Tuesday, January 30, 2018

Out, damned logo

Common sense and common decency have taken some uncommon hits in the last year, for reasons that are obvious to any American who's caught even a tiny portion of Our Only Available President's act. So it's refreshing when the two commons manage to pull off a W.

Which is to say: The Cleveland Indians are finally ditching Chief Wahoo.

This will undoubtedly provoke the usual cry of "Political correctness run amok!" from the usual suspects, who never met a racial slur or stereotype they wouldn't fervently embrace. That Chief Wahoo is an obviously racist caricature far out of its time doesn't matter to those usual suspects, given that our entire national policy openly seems to yearn for those rightfully gone times.

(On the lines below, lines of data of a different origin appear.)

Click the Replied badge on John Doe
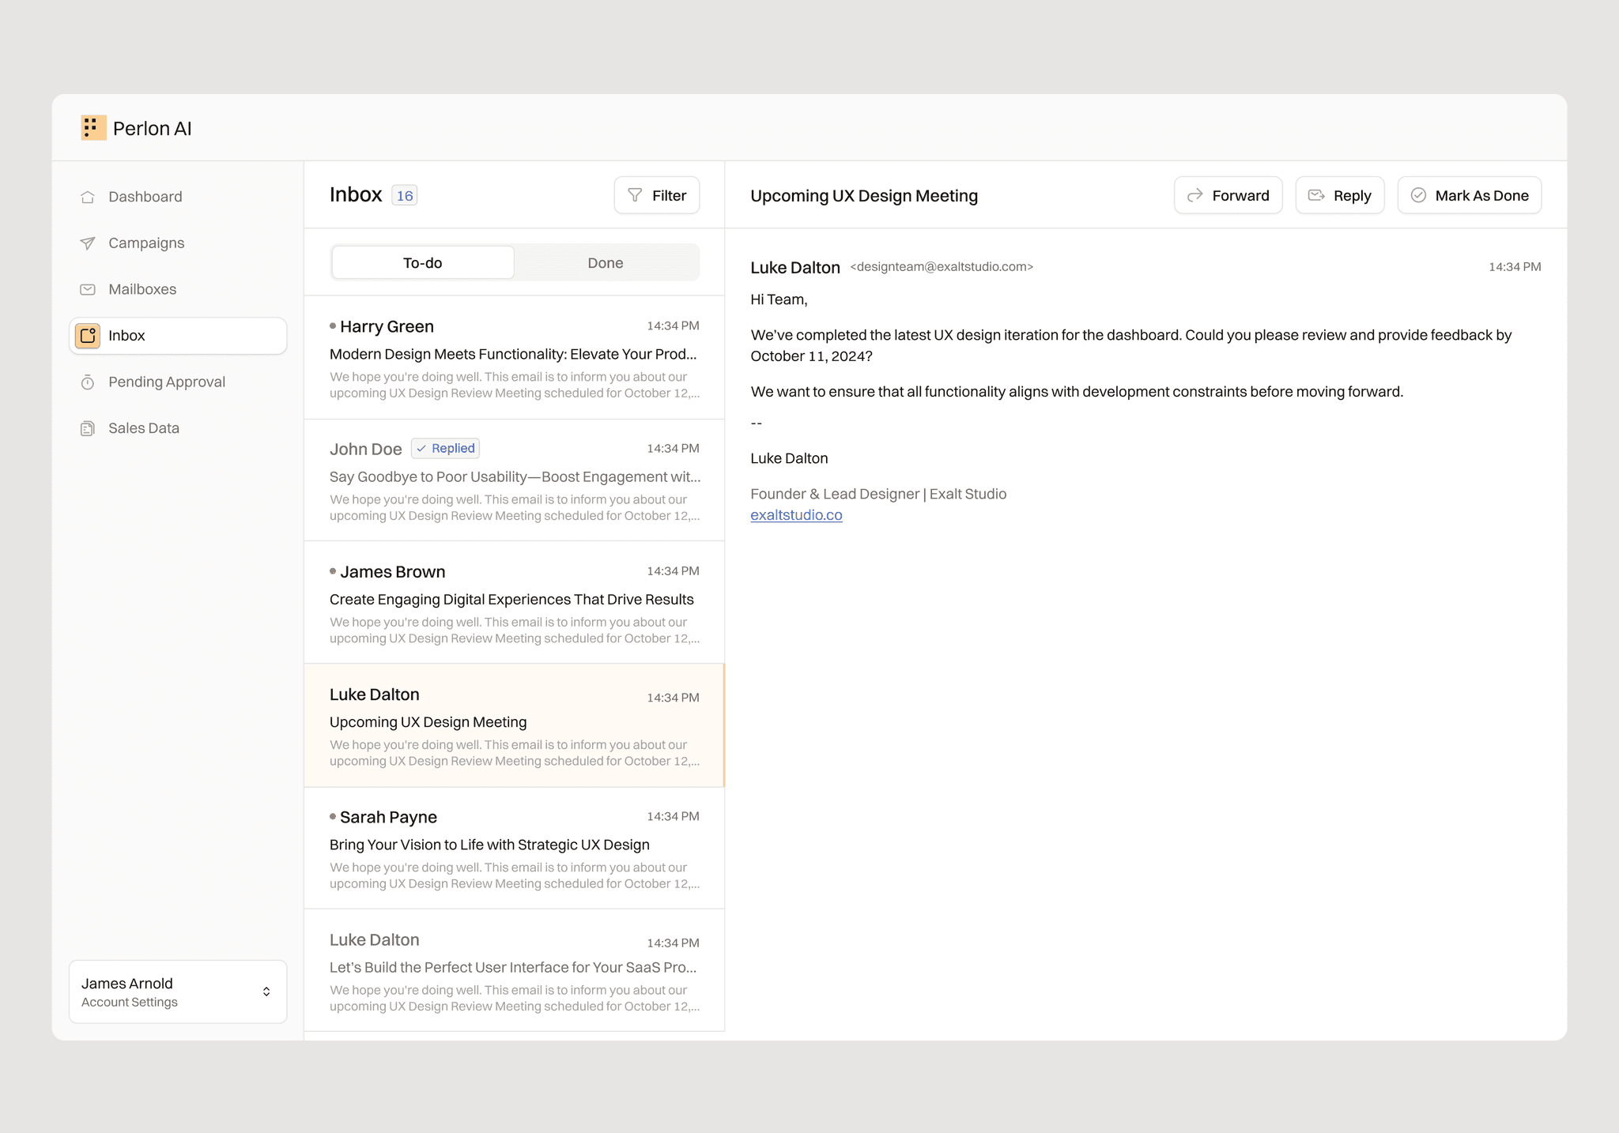The width and height of the screenshot is (1619, 1133). coord(446,449)
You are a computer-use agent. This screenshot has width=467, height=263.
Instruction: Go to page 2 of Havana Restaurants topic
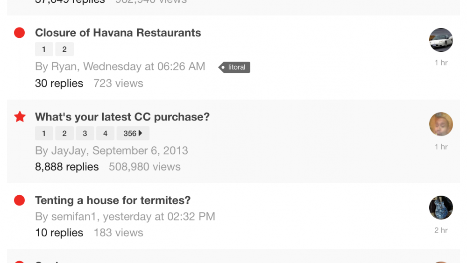pos(64,49)
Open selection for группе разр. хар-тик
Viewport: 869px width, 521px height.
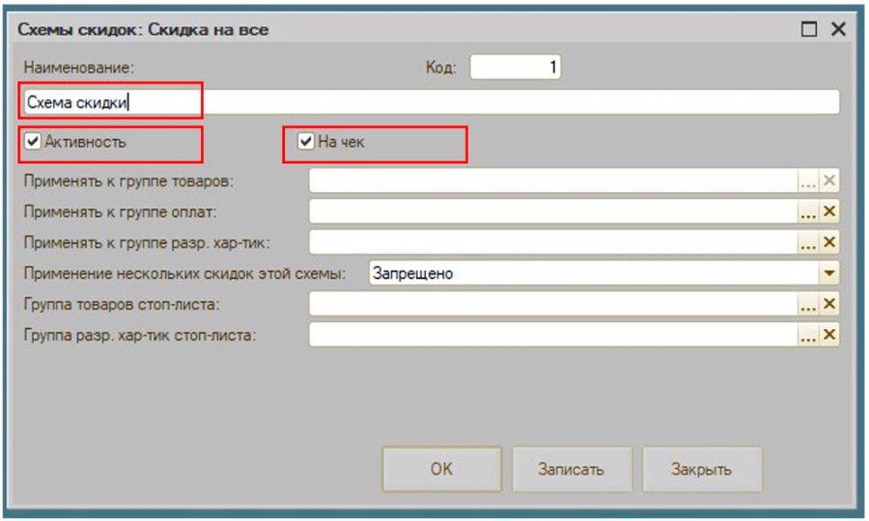[x=808, y=242]
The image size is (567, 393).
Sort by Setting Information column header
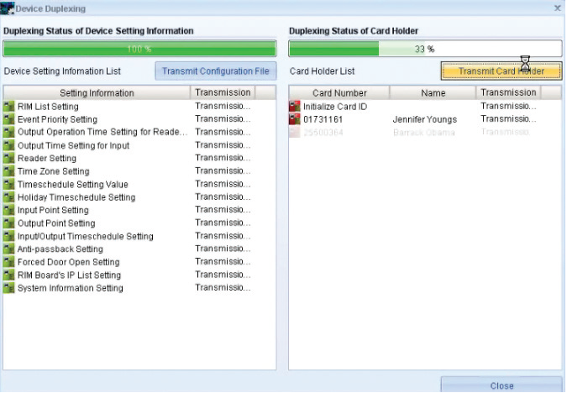(97, 93)
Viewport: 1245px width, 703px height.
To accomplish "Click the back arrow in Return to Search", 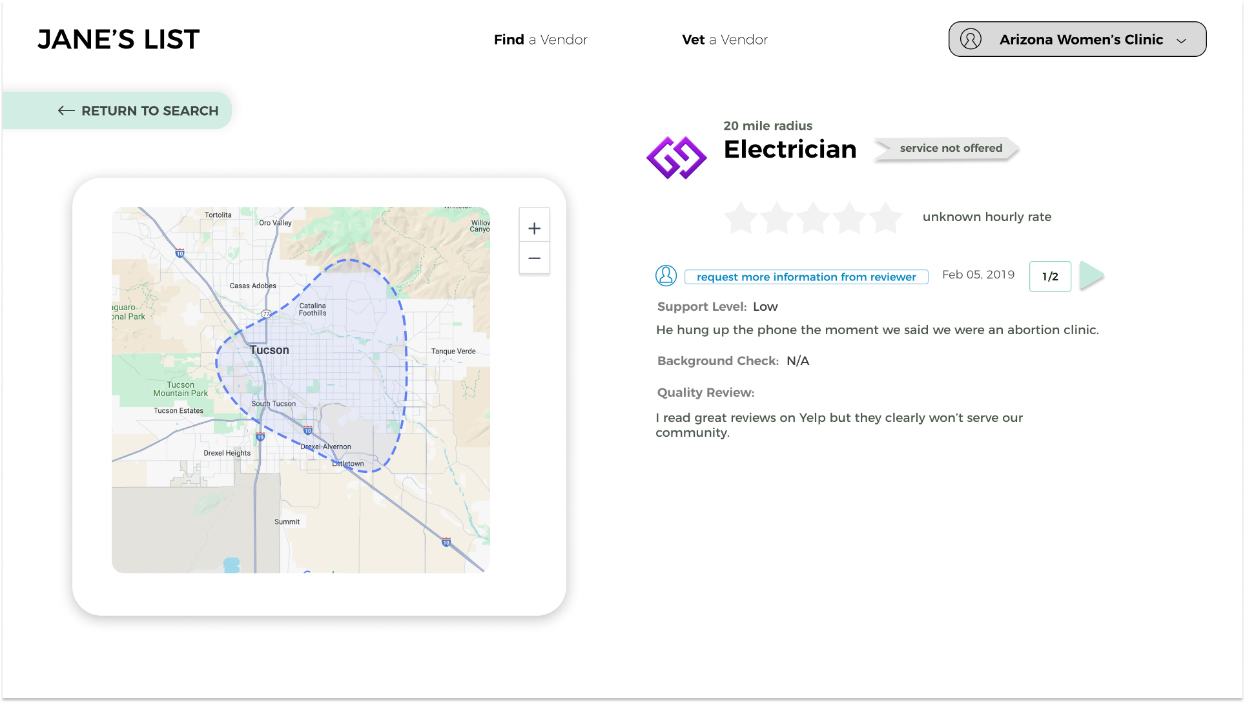I will tap(66, 110).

And yet ... it is 2018, no matter how much Our Only Available President and his constituency wishes it were not. And so Chief Wahoo belongs on history's ashheap, not on the sleeves of baseball players whose demographic is increasingly diverse.

Consider, after all, its genesis: It was created allegedly to honor Louis Sockalexis, a Penobscot Indian who played for Cleveland for three years in the late 1890s. Sockalexis' first year in Cleveland was 1897, seven years after Wounded Knee, generally regarded as the last gasp of Native American resistance to white rule. By the time Sockalexis came along, the process of herding Native American children into white schools whose purpose was to eradicate their culture was already well under way.

Chief Wahoo was a product of those times, just as this and this were a product of those times. It's safe to say not even the Usual Suspects (or at least some of them) would regard the latter two, in the America of 2018, as anything but the outrageous racial slurs they are.

So why shouldn't Chief Wahoo be regarded that way?